In 2018-2019, a new series of fair wage assessments were carried out in Bangladesh and Cambodia, first to better know their performance on the 12 Fair Wage dimensions, and then to identify possible areas where some remediation would be required. The exercise took place in a pilot sample of 7 suppliers in different regions of Bangladesh, with 655 workers being interviewed. The remediation process carried out in the previous years proved to be successful since a few of them successfully reached the necessary scoring to be certified by the FWN.

New fair wage assessment exercise in 2021-2022

More recently, in 2021, PUMA asked the FWN to reconduct Fair Wage assessments among the same key suppliers in Bangladesh and Cambodia, and also extended this exercise to three of its key suppliers in Indonesia.

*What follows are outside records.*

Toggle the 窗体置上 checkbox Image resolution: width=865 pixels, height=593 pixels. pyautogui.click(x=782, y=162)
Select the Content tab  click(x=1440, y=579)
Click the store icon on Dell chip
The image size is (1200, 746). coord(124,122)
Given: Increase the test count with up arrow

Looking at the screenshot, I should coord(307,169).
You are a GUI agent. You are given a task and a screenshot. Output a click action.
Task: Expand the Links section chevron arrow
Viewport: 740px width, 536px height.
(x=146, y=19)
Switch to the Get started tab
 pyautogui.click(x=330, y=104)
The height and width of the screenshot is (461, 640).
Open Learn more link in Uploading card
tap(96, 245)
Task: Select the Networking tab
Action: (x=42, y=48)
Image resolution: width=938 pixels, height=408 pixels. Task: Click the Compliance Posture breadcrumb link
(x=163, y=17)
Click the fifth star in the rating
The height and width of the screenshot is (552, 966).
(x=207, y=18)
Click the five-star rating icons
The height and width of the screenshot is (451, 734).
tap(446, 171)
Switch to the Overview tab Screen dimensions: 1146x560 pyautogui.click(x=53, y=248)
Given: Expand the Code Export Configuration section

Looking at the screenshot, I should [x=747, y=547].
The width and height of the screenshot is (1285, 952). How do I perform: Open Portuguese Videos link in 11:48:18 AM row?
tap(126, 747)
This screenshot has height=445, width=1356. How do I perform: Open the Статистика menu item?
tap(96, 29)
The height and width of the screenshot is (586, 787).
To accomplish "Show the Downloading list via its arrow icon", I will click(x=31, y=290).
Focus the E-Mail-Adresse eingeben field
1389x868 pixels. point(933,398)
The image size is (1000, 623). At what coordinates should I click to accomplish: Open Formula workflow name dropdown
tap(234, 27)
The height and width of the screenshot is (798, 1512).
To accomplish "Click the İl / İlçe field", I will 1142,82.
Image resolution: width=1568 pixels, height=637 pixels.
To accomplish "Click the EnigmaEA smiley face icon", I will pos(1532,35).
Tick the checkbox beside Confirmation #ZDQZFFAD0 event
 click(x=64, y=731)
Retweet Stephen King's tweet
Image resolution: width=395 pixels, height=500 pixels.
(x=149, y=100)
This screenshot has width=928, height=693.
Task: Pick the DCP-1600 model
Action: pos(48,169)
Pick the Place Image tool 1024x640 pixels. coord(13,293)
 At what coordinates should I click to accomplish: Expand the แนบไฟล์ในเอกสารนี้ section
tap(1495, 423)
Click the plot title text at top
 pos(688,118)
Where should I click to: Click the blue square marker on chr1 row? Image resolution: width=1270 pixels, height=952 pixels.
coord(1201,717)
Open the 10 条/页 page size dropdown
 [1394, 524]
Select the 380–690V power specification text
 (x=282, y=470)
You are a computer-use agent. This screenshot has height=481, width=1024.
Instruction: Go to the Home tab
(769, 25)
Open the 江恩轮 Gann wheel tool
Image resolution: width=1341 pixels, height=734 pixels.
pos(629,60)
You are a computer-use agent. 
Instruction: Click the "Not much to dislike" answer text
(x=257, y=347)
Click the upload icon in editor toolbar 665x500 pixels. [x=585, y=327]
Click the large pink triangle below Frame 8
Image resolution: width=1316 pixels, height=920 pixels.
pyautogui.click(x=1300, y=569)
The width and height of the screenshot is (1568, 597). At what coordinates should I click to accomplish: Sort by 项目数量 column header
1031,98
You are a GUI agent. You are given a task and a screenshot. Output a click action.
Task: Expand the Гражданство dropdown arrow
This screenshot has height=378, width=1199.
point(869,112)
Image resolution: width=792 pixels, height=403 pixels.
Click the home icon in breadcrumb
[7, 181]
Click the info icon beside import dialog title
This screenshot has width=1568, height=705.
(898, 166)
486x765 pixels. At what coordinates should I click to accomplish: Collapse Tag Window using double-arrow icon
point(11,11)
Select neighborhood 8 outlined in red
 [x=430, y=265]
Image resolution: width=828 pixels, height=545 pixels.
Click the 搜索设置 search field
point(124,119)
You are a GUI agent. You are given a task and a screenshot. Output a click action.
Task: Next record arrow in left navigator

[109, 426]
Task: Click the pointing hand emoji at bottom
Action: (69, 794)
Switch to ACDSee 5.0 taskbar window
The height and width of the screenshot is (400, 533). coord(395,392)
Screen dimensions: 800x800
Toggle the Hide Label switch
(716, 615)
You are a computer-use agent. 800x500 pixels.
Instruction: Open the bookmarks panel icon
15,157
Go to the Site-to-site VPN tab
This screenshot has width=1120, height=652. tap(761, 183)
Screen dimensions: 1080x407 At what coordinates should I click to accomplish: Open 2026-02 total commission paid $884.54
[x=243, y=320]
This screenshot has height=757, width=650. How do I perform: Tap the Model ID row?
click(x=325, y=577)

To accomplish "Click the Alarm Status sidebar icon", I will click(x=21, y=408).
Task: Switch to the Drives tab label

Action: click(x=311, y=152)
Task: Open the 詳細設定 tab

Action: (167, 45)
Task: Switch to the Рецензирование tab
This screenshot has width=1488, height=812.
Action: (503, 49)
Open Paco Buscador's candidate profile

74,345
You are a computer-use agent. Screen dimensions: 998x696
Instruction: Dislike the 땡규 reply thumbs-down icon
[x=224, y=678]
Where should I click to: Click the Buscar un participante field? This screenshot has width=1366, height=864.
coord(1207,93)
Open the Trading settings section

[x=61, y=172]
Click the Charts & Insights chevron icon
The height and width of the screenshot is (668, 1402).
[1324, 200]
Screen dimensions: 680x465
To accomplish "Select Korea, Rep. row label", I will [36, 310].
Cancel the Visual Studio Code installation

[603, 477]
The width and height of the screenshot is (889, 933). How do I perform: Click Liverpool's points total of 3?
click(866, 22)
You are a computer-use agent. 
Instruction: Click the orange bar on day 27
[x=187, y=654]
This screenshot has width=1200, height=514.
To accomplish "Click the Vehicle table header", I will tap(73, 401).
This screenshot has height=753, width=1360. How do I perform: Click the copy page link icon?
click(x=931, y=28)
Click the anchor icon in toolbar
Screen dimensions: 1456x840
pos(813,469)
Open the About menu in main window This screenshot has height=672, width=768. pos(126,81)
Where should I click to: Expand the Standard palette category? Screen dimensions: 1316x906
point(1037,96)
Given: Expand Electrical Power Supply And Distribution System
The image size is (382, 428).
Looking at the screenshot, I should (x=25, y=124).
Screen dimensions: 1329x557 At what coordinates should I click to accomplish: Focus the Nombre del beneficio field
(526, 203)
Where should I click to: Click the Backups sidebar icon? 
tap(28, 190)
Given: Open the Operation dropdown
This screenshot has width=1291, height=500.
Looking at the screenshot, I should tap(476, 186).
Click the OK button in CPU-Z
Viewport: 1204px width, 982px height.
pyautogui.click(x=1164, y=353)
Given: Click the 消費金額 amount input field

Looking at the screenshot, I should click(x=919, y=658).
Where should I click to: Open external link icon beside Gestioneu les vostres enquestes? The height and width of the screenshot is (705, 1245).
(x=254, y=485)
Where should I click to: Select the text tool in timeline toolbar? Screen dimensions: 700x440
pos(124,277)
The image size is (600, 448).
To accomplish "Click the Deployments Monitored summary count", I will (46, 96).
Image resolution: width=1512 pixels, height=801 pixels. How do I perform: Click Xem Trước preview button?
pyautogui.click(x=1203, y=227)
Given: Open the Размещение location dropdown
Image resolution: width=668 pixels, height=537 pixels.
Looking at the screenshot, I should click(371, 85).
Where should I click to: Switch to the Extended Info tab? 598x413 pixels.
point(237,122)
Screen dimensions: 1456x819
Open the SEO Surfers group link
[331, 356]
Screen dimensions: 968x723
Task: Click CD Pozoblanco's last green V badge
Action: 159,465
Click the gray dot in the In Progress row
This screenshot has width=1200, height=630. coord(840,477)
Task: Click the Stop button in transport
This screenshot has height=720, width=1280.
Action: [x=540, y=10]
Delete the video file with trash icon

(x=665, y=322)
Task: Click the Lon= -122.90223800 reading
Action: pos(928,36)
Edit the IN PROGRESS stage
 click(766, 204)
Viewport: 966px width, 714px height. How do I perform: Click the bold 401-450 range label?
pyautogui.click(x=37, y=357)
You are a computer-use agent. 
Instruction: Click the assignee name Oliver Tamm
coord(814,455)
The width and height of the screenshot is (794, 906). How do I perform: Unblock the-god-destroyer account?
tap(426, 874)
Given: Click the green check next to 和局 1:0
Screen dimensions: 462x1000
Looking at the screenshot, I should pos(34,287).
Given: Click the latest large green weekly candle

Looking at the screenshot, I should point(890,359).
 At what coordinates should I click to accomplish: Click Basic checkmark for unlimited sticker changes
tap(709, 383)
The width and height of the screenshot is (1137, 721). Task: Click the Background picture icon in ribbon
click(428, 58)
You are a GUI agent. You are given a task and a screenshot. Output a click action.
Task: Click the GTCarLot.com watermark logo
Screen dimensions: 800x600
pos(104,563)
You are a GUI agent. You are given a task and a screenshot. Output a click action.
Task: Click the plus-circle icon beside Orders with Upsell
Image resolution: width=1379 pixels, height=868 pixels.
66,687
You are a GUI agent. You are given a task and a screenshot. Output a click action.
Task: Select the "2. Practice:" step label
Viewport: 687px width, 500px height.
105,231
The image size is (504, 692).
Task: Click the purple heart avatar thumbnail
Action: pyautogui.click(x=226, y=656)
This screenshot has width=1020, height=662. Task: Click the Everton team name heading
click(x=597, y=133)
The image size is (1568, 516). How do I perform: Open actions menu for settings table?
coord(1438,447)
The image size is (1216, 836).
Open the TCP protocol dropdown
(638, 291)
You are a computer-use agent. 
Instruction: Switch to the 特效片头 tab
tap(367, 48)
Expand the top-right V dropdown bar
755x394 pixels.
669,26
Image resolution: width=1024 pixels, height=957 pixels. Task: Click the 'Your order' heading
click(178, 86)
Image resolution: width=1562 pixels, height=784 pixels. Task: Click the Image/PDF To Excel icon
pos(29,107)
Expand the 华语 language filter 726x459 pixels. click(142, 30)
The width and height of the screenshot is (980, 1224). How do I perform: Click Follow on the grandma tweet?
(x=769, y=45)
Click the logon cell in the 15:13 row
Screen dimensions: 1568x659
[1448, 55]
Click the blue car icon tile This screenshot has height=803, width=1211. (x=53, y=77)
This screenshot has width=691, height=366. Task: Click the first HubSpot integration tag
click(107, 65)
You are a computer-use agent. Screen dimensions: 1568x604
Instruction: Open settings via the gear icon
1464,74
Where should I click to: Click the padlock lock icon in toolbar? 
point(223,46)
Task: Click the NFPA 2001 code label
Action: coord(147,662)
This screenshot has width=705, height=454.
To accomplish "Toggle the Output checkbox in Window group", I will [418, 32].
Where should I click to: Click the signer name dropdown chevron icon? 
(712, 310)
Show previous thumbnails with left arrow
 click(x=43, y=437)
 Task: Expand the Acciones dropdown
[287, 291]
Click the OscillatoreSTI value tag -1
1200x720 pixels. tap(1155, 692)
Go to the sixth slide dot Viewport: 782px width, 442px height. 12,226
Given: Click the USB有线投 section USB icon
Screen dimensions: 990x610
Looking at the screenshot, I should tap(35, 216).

According to survey results, the average wage among the surveyed factories under coverage was generally higher than market rates although some of them were found to have difficulties to reach a living wage threshold, a context that may have been influenced by the economic and financial effects of the Covid-19 crisis. This aspect will need to be monitored on a regular basis. It was also positive that a number of factories had continued to strengthen some institutional elements such as wage grids and schemes relating pay to performance.

At the same time, similar developments were not always reported on social dialogue, with workers’ representatives not always involved in wage discussions, and with collective agreements being rarely signed at factory level, something that gives PUMA valuable information for follow-up and remediation.

Overall, workers’ satisfaction about wages and working conditions was found to be relatively good, with almost all workers being either ‘fully’ or ‘partly’ satisfied about their wages and working conditions, with also encouraging results on retention and turnover rates.

Propensity of workers to stay at least one more year was rather high. The performance of four factories -including on the living wage front- were particularly outstanding so that they were granted the Fair Wage certification. The other remaining factories were invited to engage in a remediation process for improving their performance in the wage areas that were found to be less strong -notably on the number of working hours on which PUMA will conduct management training for all its Tier 1 suppliers in 2022.

More assessments of this type will be carried out in 2022 -notably to more suppliers in Bangladesh, Cambodia, and Indonesia but also in Vietnam – to progressively help a higher number of PUMA suppliers to progressively move towards fairer wage levels and practices in the entire supply chain.